Vahhabi tüccar profili

Mehmet Yuva

Mehmet Yuva

Gazete Yazarı

A+ A-

Vahhabilik, tarihi kökleri 18. yüzyılın sonunda Arabistan Yarımadası’nda zuhur eden bir itikat. Protestanlık ile Vahhabilik arasında orijinal ve enteresan ortaklıklar vardır. Her iki akımda da Yahudi-Siyonist öğretilerin derin izlerine rastlanır. İşin gerçeği şudur ki, her iki tarikatı kuran veya kurulmasına öncülük edenler Siyonist Yahudilerdir. Kapitalist-Emperyalist sistemin tesis edilmesinde belirleyici bir rol oynayan fikir erbabının öncüleridir. Konuyla ilgili onlarca bilimsel çalışma mevcuttur. Alman toplumbilimci Max Weber'in kaleme aldığı "Protestan Etik (Ahlak) ve Kapitalizmin Ruhu" adlı eser, bu tarikatın kapitalizmin dinamiklerine yaptığı etkiye açıklık getirmeye çalışmıştır. Arabistanlı yazar Nasır Sait, Vahhabi inancın efendileri olan Suudi Hanedanlığın kökenlerini anlattığı "Suudi Ailesinin Tarihi" adlı kitabında Vahhabi-Suudi ahlakın, dünyevi ve toplumsal ilişkilerinde neden katı bir materyalist anlayışı egemen kılıp telkin ettiğini araştırmıştır. Bu iki önemli çalışma ve birçok akademik araştırma, Protestan ve Vahhabi mezheplerin kurucuları olan Siyonist Yahudilerin temel öğretisini teşkil eden "maddi zenginlik" felsefesinin, her iki akımın temel inanç sistemini teşkil ettiğini ortaya koymuştur. Hulasası, maddi kazanım için Allah ile aldatan, yakan ve yıkan bu zihniyet, varlığına güç katan siyasi-dini otorite ve maddi zenginlik dışında hiçbir şeye tapmaz. 

Suudi Hanedanlığında çalışan yüz binlerce vatandaşımız var. Ülkenin parası dışında sizinle paylaşacakları güzel şeyler nadirdir. Yalan, dolan ve ahlaksızlığın çok yaygın olduğu şahsi tecrübelerimle sabittir. Kâbe, Kuran, Peygamber ve kutsal olan her şey üzerine edilen kasem ve yeminlerin beş para değeri yoktur. Çok ciddi garantiler almamışsanız ticaretiniz mutlak zarar eder. Ülkede çalışan, özellikle hizmetçi statüsünde olan, kadınların büyük bir bölümü ev sahipleri nezdinde ya cariye ya da cinsel objedir. Suudi hanedanlığın memuru olan efendi ülkelerden gelmiyorsanız yahut önemli meslekleri icra eden gruptan değilseniz, ağlasın sevenler o halinize. İtiraz edecek şeytanın avukatlarına seleften söyleyelim; şüphesiz en güzel çiçekler bataklıkta yaşar ve çok ince elenirse Suudi hanedanlığında da kaideyi bozan çok istisna bulunacaktır.

■ **Görevler**:
(a) Vahhabilik yazısına göre Max Weber'in kaleme aldığı eserin adı nedir?
(b) Vahhabilik yazısında, üzerine edilen kasem ve yeminlerin "beş para değeri yoktur" denen şeylerin hepsi nelerdir?
(c) Vahhabilik yazısını kaldığı yerden sürdürür müsünüz?

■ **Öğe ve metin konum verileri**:
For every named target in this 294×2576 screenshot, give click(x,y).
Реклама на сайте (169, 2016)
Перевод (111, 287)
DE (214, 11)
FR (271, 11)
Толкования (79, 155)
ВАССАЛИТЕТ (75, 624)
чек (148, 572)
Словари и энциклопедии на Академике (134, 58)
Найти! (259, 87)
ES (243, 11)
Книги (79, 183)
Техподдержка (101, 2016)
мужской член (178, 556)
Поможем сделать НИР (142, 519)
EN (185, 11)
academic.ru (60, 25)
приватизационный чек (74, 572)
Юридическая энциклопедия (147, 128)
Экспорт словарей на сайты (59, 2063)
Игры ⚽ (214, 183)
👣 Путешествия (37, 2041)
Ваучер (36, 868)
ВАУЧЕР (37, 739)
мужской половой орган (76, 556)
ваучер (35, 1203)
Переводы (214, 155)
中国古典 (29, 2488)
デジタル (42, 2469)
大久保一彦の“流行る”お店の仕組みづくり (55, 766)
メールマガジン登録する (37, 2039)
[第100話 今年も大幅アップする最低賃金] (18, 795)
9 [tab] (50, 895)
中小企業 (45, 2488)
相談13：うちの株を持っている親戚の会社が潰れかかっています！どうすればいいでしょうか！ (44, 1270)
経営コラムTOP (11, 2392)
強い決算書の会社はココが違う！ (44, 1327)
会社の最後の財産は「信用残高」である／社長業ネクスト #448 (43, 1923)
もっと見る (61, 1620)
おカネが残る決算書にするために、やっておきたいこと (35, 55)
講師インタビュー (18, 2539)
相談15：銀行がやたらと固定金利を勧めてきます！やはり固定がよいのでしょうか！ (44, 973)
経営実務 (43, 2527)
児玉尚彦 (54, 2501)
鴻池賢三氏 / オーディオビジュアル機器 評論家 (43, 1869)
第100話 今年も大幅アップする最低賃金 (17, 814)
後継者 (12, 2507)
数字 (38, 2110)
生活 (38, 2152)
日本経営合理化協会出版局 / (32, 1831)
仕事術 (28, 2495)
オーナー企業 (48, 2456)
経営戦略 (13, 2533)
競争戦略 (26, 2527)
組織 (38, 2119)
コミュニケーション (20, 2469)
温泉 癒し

■ **Görev yanıtları**:
(a) "Protestan Etik (Ahlak) ve Kapitalizmin Ruhu"

(b) Kâbe, Kuran, Peygamber ve kutsal olan her şey

(c)
Vahhabi Siyonist hastalık çirkef yüzünü Irak ve Suriye'de çok bariz ifşa etmiştir. Bu hastalık bölgemiz için ciddi bir tehdit ve büyük bir tehlikedir. Maddi zenginlik için her yol mubah diyen Vahhabi Siyonist zihniyet, ahlaksız prensiplerini ticaret sahasında da ibraz etmiştir. Halep ve İdlib vilayetleri bölgemizin en etkin ve nüfuzlu sanayi, tarım ve ticaret mekânıdır. Türkiye sınırının sıfır noktasında olan bu vilayetler Hatay, Kilis ve Gaziantep vilayetlerimizin kapı komşusudur. Halep ve İdlib soyulurken, zenginlikleri Türkiye'ye taşınırken Türk tüccarı ve tüketicisi ahlaklı davranmadı. Bu soygun ve talana ortak oldu. Çalınan malların taşınması, satılması ve tüketilmesinde rol aldı. Erdoğan-Davutoğlu hükümeti ve Suriye muhalefeti, Suriye'nin soyulmasına üç maymun oldu. Türk devleti bu organize suça paydaş oldu. Ancak en büyük namussuzluk, Türkiye'den Suriye'ye ihraç edilen ticaret mallarında yaşanıyor. Suriyeli muhalif terör grupların kontrolü ve tüccarların iştiraki ile hâsıl olan ticaret para kazanmaya en çok muhtaç olan tüccarlarımızı bile bezdirmiş durumda. Mal üretiminde sahtekârlık arşa ulaşmış durumda. Bisküvi türlerinin ambalajı üzerine yazılan gramaj ile muhtevanın farklı olması, ayçiçek yağına her türlü yağın karıştırılması ve şişe üzerindeki gramajla şişe içindeki yağın ağırlığının aynı olmaması, kuru maya paketlerinde mayadan çok tozun olması, sağlık bakanlığı onaylı doğal kaynak su diye satılan artezyen suları, çocuk mamalarında dönen dolaplar, sahtekârlık, düzenbazlık, faturada oynamalar, batakçılık, hilecilik hudut ticaretinin yeni adı. Arapçada deyimdir: "Bir halkın musibeti başka bir halkın ticareti için faydalı olabilir". Musibetten bile yağ çıkartan Türkiye'nin Vahhabi hükümeti ve ürünü olan Vahhabi tüccar profili musibetin kendisidir.